Cancer-associated fibroblasts (CAFs), the principal components of the tumor stroma, play a central role in cancer development and progression. As an important regulator of the crosstalk between breast cancer cells and CAFs, the cytokine leptin has been associated to breast carcinogenesis. The nuclear Farnesoid X Receptor-(FXR) seems to exert an oncosuppressive role in different tumors, including breast cancer. Herein, we demonstrated, for the first time, that the synthetic FXR agonist GW4064, inhibiting leptin signaling, affects the tumor-promoting activities of CAFs in breast malignancy.
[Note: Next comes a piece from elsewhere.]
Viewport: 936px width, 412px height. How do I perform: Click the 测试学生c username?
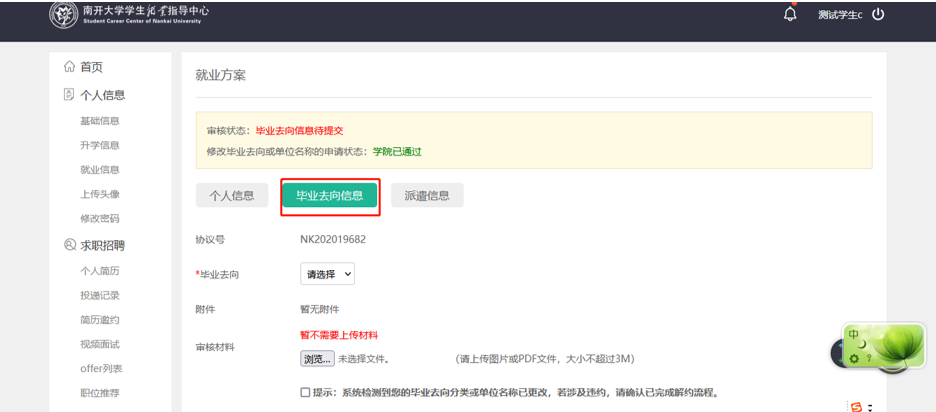point(839,15)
GW4064 inhibited growth, motility and invasiveness induced by leptin as well as by CAF-conditioned media in different breast cancer cell lines. These effects rely on the ability of activated FXR to increase the expression of the suppressor of the cytokine signaling 3 (SOCS3) leading to inhibition of leptin-activated signaling and downregulation of leptin-target genes. In vivo xenograft studies, using MCF-7 cells alone or co-injected with CAFs, showed that GW4064 administration markedly reduced tumor growth. Interestingly, GW4064-treated tumors exhibited decreased levels of leptin-regulated proteins along with a strong staining intensity for SOCS3. Thus, FXR ligands might represent an emerging potential anti-cancer therapy able to block the tumor supportive role of activated fibroblasts within the breast microenvironment.